You will also need to configure the list of allowed sharding_root_tables that can be used as sharding keys for tables in this schema.
Database sequences
We ensure uniqueness of database sequences, across all cells.
This means the id columns of most tables will be unique.
For technical implementation and architecture decisions, refer to:
Unique constraints
If you require data to be unique, it should be scoped to be unique per
Organization, Group, Project, or User.
With the existence of multiple cells which each has its own independent
database, you can no longer rely on UNIQUE constraints.
You have two options:
- Ensure the index is scoped to include their
sharding_keyas one of the columns present in the index. - For the rare case where an attribute must be unique globally, across all organizations, use the Claim service.
Claim service
To use the claim service from Rails: Claiming an attribute for a cell
Static data
Problem: A database table is used to store static data.
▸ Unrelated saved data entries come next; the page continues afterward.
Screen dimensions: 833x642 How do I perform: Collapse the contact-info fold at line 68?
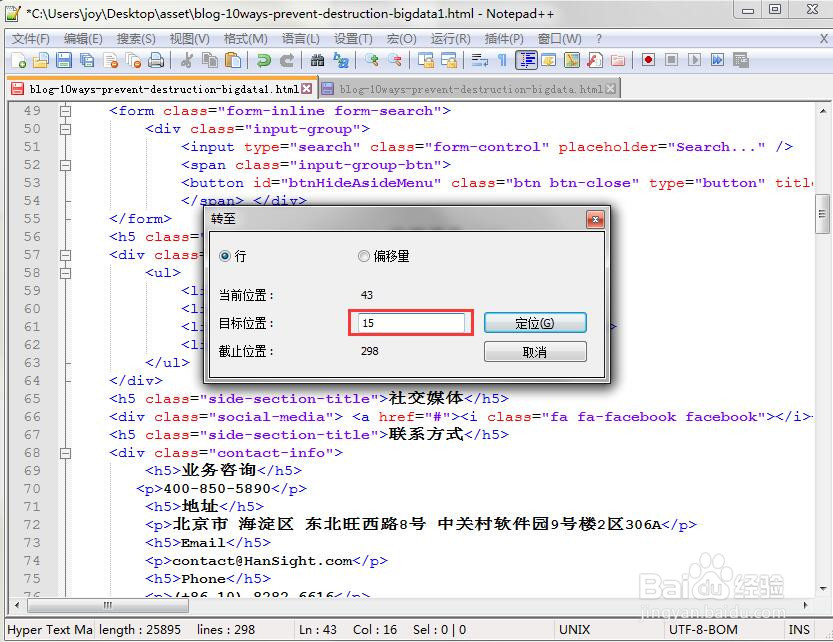click(64, 452)
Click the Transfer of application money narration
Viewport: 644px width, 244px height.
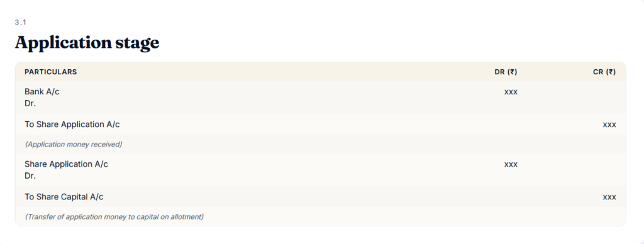coord(114,216)
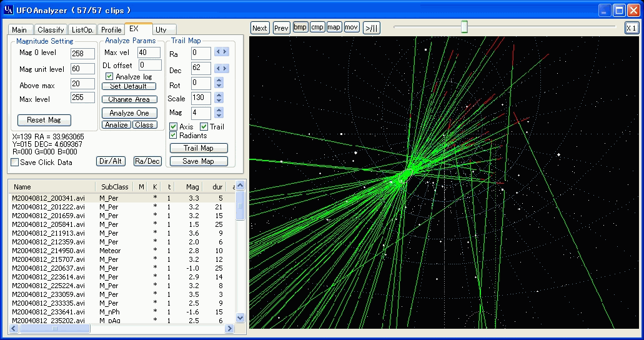
Task: Click the Next clip button
Action: point(259,28)
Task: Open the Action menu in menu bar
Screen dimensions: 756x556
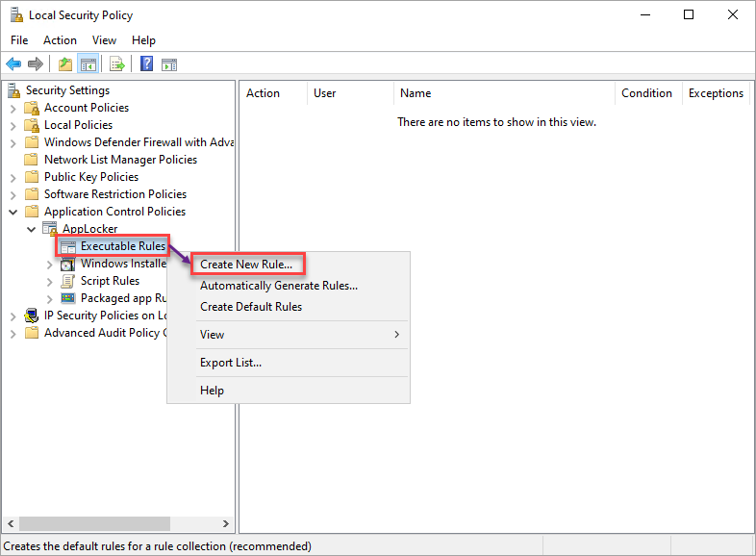Action: coord(60,40)
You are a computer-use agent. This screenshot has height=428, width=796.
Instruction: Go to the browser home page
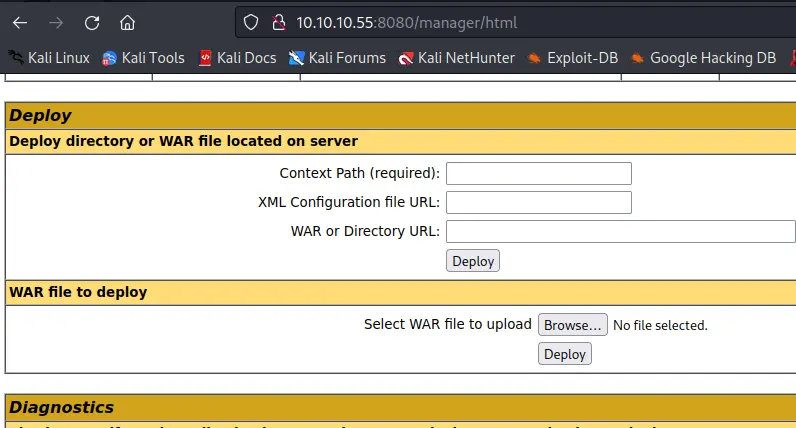pyautogui.click(x=127, y=22)
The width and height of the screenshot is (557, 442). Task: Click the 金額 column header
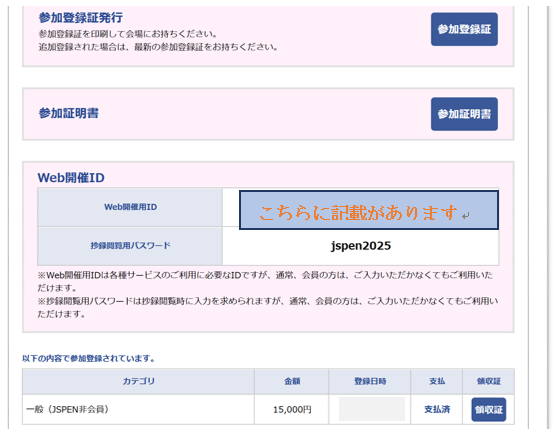click(x=292, y=382)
However, the primary key is not static because it uses an auto-incrementing sequence. This means the primary key is not globally consistent.
References to this inconsistent primary key will create problems because the reference clashes across cells / organizations.
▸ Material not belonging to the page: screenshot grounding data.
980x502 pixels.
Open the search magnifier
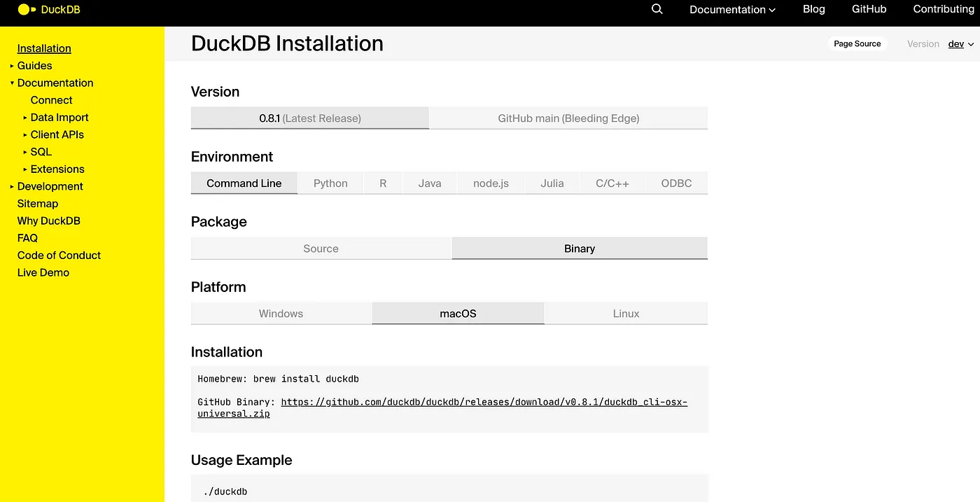click(656, 9)
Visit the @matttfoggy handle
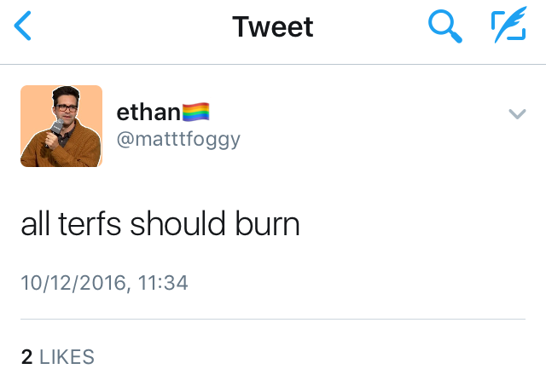The image size is (546, 392). click(178, 140)
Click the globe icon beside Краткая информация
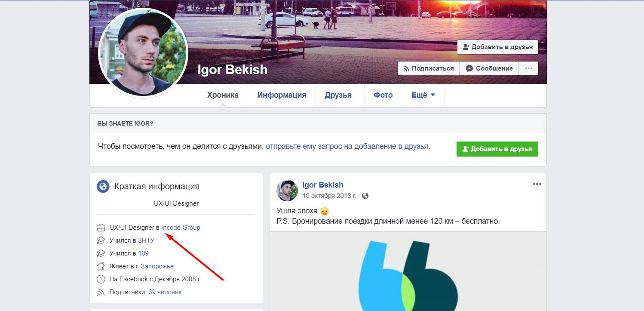The height and width of the screenshot is (311, 644). click(x=103, y=186)
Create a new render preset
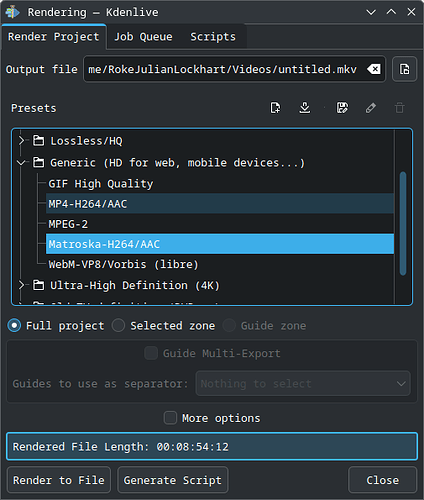This screenshot has width=424, height=500. click(x=275, y=108)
Example: The plans table on a given Cell has the following data:
id | name | title
----+------------------------------+----------------------------------
1 | default | Default
2 | bronze | Bronze
3 | silver | Silver
5 | gold | Gold
7 | ultimate_trial | Ultimate Trial
8 | premium_trial | Premium Trial
9 | opensource | Opensource
4 | premium | Premium
6 | ultimate | Ultimate
10 | ultimate_trial_paid_customer | Ultimate Trial for Paid Customer
(10 rows)
On another cell, the plans table has differing ids for the same name:
id | name | title
----+------------------------------+------------------------------
1 | default | Default
2 | bronze | Bronze
3 | silver | Silver
4 | premium | Premium
5 | gold | Gold
6 | ultimate | Ultimate
7 | ultimate_trial | Ultimate Trial
8 | ultimate_trial_paid_customer | Ultimate Trial Paid Customer
9 | premium_trial | Premium Trial
10 | opensource | Opensource
This plans.id column is then used as a reference in the hosted_plan_id
column of gitlab_subscriptions table.
Solution: Use globally unique references, not a database sequence. If possible, hard-code static data in application code, instead of using the database.
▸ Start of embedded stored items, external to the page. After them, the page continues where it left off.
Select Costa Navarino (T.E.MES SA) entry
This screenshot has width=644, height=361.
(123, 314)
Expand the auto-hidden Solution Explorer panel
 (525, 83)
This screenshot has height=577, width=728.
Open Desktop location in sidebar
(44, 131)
In this case, the plans table can be dropped, and replaced with a fixed model
(details can be found in the configurable status design doc):
class Plan
include ActiveRecord::FixedItemsModel::Model
ITEMS = [
{:id=>1, :name=>"default", :title=>"Default"},
{:id=>2, :name=>"bronze", :title=>"Bronze"},
{:id=>3, :name=>"silver", :title=>"Silver"},
{:id=>4, :name=>"premium", :title=>"Premium"},
{:id=>5, :name=>"gold", :title=>"Gold"},
{:id=>6, :name=>"ultimate", :title=>"Ultimate"},
{:id=>7, :name=>"ultimate_trial", :title=>"Ultimate Trial"},
{:id=>8, :name=>"ultimate_trial_paid_customer", :title=>"Ultimate Trial Paid Customer"},
{:id=>9, :name=>"premium_trial", :title=>"Premium Trial"},
{:id=>10, :name=>"opensource", :title=>"Opensource"}
]
attribute :name, :string
attribute :title, :string
end
You can use model validations and use ActiveRecord-like methods like all, where, find_by and find:
Plan.find(4)
Plan.find_by(name: 'premium')
Plan.where(name: 'gold').first
The hosted_plan_id column will also be updated to refer to the fixed model's
id value.
You can also store associations with other models. For example:
class CurrentStatus < ApplicationRecord
belongs_to_fixed_items :system_defined_status, fixed_items_class: WorkItems::Statuses::SystemDefined::Status
end
Examples of hard-coding static data include:
- VisibilityLevel
- Static defaults for work item statuses
Ai::Catalog::BuiltInToolWorkItems::TypesFramework::SystemDefined::RelatedLinkRestriction
Other topics
See HTTP Router for routing. See Topology Service for cluster-wide service.